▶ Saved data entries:
:::::

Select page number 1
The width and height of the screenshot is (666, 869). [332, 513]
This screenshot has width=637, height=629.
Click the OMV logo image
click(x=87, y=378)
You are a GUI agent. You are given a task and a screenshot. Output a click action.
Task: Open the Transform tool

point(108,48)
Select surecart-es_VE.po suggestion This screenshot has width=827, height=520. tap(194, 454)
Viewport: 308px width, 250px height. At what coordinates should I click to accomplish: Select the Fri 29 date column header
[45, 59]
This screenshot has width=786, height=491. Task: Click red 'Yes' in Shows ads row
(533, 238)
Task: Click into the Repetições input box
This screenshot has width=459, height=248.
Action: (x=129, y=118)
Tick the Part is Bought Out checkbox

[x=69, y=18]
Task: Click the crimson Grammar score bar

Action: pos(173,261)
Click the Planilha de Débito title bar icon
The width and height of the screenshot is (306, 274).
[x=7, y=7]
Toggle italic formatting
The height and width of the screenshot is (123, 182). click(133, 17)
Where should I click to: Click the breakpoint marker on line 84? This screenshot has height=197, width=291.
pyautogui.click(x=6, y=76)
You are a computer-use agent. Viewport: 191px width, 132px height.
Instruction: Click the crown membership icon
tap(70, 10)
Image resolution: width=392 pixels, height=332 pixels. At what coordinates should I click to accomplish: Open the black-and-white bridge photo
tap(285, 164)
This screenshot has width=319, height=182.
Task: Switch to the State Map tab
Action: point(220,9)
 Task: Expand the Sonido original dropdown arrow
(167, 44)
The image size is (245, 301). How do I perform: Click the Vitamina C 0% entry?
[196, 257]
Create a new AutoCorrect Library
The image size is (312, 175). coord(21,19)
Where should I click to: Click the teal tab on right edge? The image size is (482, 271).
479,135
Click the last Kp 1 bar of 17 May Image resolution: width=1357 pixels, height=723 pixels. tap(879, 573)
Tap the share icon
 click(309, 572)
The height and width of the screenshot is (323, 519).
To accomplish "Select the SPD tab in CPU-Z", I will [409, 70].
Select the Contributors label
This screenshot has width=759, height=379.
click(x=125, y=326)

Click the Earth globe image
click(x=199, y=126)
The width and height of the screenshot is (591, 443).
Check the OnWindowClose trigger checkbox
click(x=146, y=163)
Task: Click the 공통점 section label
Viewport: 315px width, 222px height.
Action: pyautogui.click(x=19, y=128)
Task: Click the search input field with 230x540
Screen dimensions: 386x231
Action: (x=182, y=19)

:::::

Find the string "agent" in the entries above and return each line that holds it.

You are a GUI agent. You are given a task and a screenshot. Output a click action.
You are a computer-use agent. Viewport: 191px width, 132px height.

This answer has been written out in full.